Variance equalization by addition of artificial noise lags some way behind the other active methods (except in the case of a single telescope, for which it is identical to variance equalization by scaling), but it gives a better SNR than the passive method of no equalization when summing two telescopes with a small amount of zapping, as well as preventing artefacts when returning coherently summed amplitudes to the time domain. With a larger number of telescopes, it only retains this SNR advantage for incoherent summation. It can be applied at each telescope without reference to the others, so it is computationally simpler than the scaling method and may be preferred if equalization needs to be done before the individual signals are combined – for example, interference-free signals from widely spaced telescopes may be needed in order to synchronize their summation, after which the artificial noise could be replaced by a different equalization method.

The method of no equalization gives a relatively poor SNR for incoherent summation, but its performance for coherent summation improves as the number of telescopes increases. It is the simplest method, because it does not require replacement values to be computed, and may be preferred when there is very little zapping, or in the coherent summation of a large number of telescopes. However, its unequal power baseline can cause its SNR to decrease below that of all other methods when W or N increases, particularly for incoherent summation (e.g. when W = 2000 and y = 1.5, representing an observation of a pulsar with a period of |$10\, \mathrm{s}$|⁠).

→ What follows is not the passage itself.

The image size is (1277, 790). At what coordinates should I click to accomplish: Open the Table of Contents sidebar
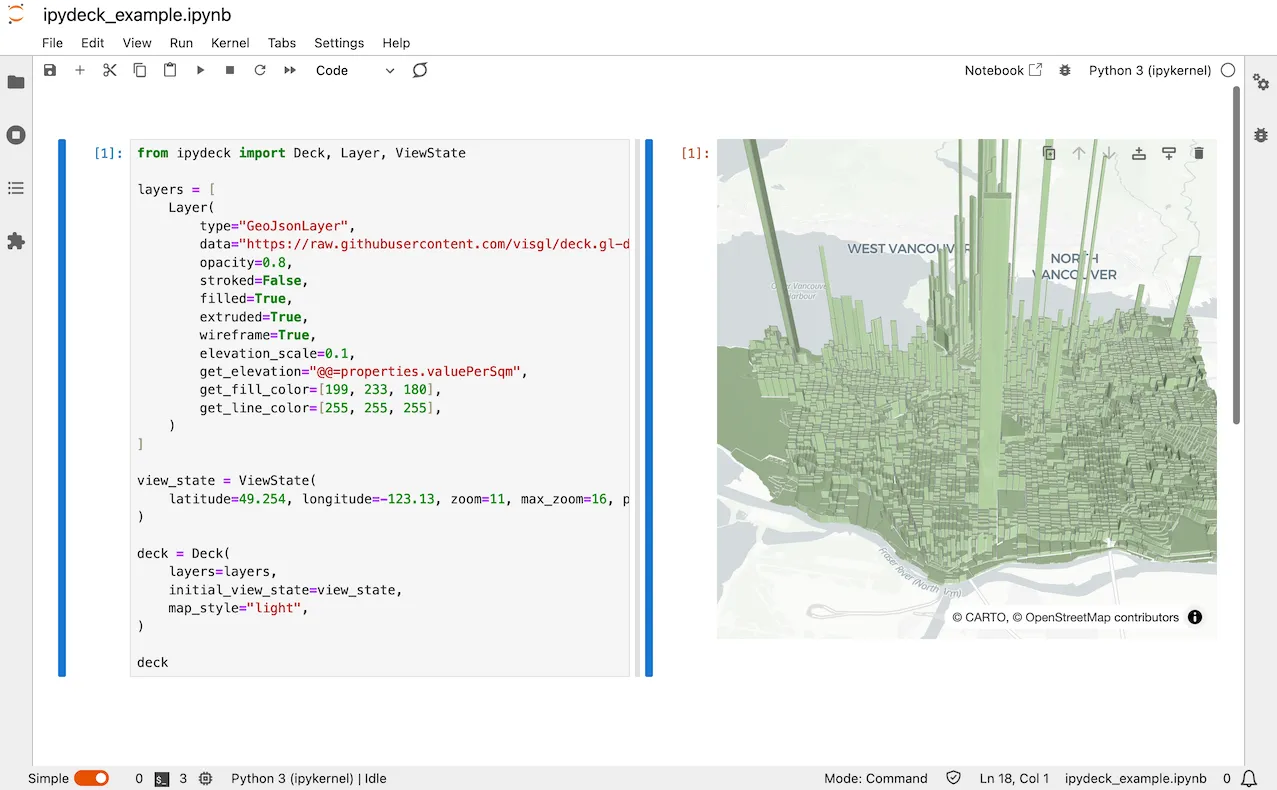click(16, 188)
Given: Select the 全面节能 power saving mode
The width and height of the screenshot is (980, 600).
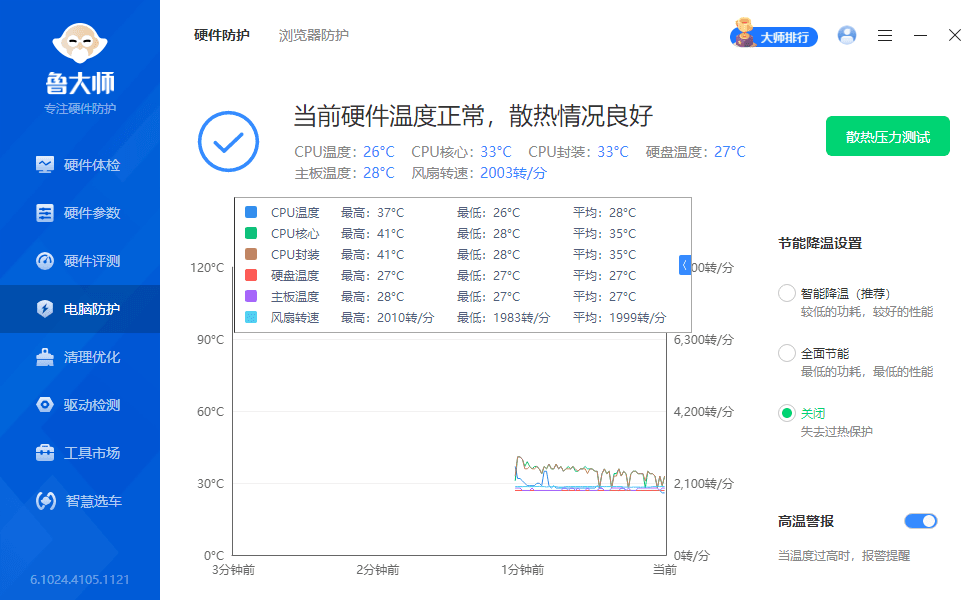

All four methods of equalization produce profile means that are linear functions of h(θ), so they do not make systematic changes to profile shape as long as the distribution of all profile noise is close to Gaussian. Even Gaussian profile noise with a phase-dependent variance produces Gaussian noise of constant variance in each complex-valued bin of a profile’s DFT, which means that the standard method of frequency-domain pulsar timing should not produce unwanted correlations between timing residuals (often called ‘red noise’) when using equalized signals (Taylor 1992). The main danger to profile shape, other than zapping of the pulsar contribution itself, is non-Gaussian noise. We rely on the accumulation of data into each profile phase bin to make the noise approximately Gaussian, in line with the central limit theorem (even though the equations for profile mean and variance above do not depend on the noise distribution). Substantial non-Gaussianity could arise if q were very close to 1, or if q were very close to 0 when h ≳ g. It could also occur if the duration and bandwidth of a typical burst of interference were not much less than the duration and bandwidth over which the profile was folded, as there would then be few independent instances of zapping within each profile, and so the binomial distribution of zapping might not resemble a Gaussian shape. Similarly, it could happen if the time and frequency resolutions of zapping were not much less than the folding duration and bandwidth. As a rough guide, fewer than 100 independent instances of zapping within a profile may be too few when q = 0.1. With or without zapping, it is worth noting that profile noise may be substantially skewed and non-Gaussian if few (less than about 50) amplitude samples contribute to the power in each profile bin.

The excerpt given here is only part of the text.